Como al furrier de Cervantes, a esta mujer sólo le faltó espetar: ¿Está usted en su seso? ¿Está loca esta gente? ¿Qué Tontonello ni qué doncella? ¿Qué retablo ni qué niño muerto?

"¿Cree que Cataluña será un estado de la UE teniendo en cuenta que se ha quedado sola en su lucha?". "Votasteis a favor de la Constitución. ¿No debe ser respetada? ¿No es eso también democracia?". "¿Democracia es sólo hacer referendos y encuestas de opinión o también respetar la legalidad y la Constitución?". "De dónde viene esta urgencia por la independencia? Cataluña es la región más rica de España, ¿son solo unos malcriados que están intentando librarse de los pobres?", dijo Marlene Wind. Como al furrier de Cervantes, a esta mujer sólo le faltó espetar: ¿Está usted en su seso? ¿Está loca esta gente? ¿Qué Tontonello ni qué doncella? ¿Qué retablo ni qué niño muerto?

Wind no sólo no se amilanó, sino que siguió, hasta dejarlo en los paños menores de su propia alucinación. Lo atizó con la linterna, mejor dicho, con el espadazo del sentido común

Puigdemont titubeó y sonrió, incómodo. "Ha dicho que no es usted experta en asuntos españoles, estoy de acuerdo", dijo. Y aunque se oyó una nube de risitas en el auditorio, el independentista se quedó con aquella sonrisa averiada colgándole del rostro. Wind no sólo no se amilanó, sino que siguió, hasta dejarlo en los paños menores de su propia alucinación. Lo atizó con la linterna, mejor dicho, con el espadazo del sentido común. No hay verdad revelada que se sostenga ante la embestida que la profesora acometió contra su argumentario. Acaso desacostumbrado a las formas o lo de respetar las instituciones, Carles Puigdemont se vio obligado a responder no a las preguntas de un público estudiantil babeado ante el peluche de feria del secesionismo o la mujer barbuda del franquismo español que fue a enseñar, no: le tocó responder a Marlene Wind cuestiones que ya Inés Arrimadas se había cansado de plantearle en el Parlamento Catalán.
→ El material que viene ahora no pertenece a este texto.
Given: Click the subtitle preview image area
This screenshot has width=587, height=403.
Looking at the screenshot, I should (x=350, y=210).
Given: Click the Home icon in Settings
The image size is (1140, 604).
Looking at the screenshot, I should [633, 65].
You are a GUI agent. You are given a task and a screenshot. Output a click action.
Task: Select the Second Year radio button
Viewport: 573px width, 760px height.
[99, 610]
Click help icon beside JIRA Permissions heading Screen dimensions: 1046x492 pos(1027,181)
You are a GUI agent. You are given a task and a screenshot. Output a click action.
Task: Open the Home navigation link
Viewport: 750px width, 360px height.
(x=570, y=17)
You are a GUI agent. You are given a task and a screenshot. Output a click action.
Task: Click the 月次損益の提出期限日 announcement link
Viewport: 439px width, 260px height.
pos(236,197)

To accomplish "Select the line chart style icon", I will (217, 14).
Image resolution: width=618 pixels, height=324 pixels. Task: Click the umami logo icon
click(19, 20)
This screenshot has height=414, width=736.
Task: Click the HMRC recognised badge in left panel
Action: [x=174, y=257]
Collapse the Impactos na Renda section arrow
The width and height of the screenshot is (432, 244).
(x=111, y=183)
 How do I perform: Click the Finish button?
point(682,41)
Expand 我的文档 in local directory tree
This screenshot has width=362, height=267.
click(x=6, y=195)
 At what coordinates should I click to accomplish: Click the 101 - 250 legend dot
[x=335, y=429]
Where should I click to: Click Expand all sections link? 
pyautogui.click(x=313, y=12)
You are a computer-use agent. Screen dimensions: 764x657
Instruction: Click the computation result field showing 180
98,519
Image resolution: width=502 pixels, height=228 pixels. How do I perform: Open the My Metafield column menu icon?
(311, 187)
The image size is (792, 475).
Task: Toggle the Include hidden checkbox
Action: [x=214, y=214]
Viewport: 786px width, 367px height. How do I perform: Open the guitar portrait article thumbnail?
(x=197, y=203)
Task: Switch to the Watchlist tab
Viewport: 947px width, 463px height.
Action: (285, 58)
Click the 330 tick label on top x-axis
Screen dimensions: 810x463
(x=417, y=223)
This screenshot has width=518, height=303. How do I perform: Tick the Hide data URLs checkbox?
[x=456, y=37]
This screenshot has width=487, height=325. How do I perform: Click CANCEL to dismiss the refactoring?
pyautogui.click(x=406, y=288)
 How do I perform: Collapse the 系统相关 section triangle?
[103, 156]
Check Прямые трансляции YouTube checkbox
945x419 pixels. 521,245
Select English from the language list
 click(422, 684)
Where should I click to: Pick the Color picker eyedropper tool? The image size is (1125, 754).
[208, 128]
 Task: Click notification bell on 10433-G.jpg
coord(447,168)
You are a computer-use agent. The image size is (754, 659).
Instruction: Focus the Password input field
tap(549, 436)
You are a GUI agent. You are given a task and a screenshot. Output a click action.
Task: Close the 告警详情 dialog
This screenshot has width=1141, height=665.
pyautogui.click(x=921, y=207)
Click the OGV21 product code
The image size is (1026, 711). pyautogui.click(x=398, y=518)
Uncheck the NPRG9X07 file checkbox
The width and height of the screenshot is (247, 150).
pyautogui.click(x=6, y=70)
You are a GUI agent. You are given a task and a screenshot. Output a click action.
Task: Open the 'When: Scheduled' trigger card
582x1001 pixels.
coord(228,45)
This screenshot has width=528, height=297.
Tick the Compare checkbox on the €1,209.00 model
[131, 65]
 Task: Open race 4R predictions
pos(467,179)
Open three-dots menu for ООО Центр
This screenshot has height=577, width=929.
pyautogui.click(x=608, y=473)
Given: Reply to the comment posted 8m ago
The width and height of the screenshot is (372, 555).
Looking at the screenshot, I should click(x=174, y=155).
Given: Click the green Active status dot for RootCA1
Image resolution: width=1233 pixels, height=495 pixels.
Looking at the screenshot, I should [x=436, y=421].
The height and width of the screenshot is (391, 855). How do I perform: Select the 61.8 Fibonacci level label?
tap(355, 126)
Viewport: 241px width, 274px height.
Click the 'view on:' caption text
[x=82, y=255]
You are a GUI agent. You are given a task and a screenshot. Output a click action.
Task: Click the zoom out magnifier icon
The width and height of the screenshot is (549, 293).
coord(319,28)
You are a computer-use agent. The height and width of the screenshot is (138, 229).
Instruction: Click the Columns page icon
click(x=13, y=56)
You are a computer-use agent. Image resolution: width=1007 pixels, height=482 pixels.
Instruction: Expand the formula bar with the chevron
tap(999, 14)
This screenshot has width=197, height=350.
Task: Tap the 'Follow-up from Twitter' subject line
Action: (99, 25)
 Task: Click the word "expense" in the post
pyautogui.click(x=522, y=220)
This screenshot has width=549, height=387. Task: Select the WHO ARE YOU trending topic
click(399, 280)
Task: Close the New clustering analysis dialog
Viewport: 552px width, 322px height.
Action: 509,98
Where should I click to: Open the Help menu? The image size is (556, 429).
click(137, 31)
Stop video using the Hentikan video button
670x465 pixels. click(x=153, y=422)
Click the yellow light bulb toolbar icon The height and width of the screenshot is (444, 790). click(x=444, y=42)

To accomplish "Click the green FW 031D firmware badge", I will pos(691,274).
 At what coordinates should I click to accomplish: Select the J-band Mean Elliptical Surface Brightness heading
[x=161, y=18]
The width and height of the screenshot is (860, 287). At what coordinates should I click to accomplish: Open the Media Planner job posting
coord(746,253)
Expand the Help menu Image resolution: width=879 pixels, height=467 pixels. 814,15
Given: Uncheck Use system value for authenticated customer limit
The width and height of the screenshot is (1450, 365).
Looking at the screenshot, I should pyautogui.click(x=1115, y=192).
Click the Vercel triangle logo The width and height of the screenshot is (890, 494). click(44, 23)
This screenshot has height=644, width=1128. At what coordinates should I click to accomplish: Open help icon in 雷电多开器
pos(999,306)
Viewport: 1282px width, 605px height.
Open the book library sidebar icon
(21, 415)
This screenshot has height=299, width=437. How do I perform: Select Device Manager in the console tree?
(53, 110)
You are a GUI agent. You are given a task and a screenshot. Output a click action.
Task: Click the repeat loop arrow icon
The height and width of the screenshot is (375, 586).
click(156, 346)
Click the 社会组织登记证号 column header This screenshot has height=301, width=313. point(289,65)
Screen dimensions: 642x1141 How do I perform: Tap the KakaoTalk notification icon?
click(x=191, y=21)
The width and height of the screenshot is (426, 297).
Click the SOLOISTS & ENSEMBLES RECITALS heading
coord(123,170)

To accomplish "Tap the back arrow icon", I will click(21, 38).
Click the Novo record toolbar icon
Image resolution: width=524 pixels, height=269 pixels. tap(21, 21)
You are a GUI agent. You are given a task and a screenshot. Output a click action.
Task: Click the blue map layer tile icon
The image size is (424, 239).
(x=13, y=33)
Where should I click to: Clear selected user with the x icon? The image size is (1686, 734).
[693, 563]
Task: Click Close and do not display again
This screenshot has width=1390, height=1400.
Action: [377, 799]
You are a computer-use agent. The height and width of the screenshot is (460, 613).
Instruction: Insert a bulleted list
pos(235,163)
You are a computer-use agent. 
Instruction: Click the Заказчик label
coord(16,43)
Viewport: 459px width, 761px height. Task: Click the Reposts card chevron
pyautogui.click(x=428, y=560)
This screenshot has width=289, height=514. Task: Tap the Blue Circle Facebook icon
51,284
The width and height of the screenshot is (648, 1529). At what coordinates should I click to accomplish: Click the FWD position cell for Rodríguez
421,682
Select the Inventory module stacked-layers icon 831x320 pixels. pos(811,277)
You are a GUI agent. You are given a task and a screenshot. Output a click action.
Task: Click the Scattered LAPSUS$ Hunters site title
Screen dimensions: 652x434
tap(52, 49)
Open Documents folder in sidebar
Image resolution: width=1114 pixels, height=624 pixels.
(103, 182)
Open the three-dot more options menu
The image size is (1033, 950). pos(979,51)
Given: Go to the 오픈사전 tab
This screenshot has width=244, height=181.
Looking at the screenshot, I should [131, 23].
Esta vez respondería en inglés, pero igualmente desenchufado de toda cordura. Sin la miopía o la sujeción de las multitudes que lo rodean –las que tampoco quieren ser tomadas por conversas-, el ex presidente se queda atascado, atorado. Se le atrofia el gesto pícaro. Así se marchó aquel día de vuelta a Bélgica: a espadazos y arrastrando su maletita.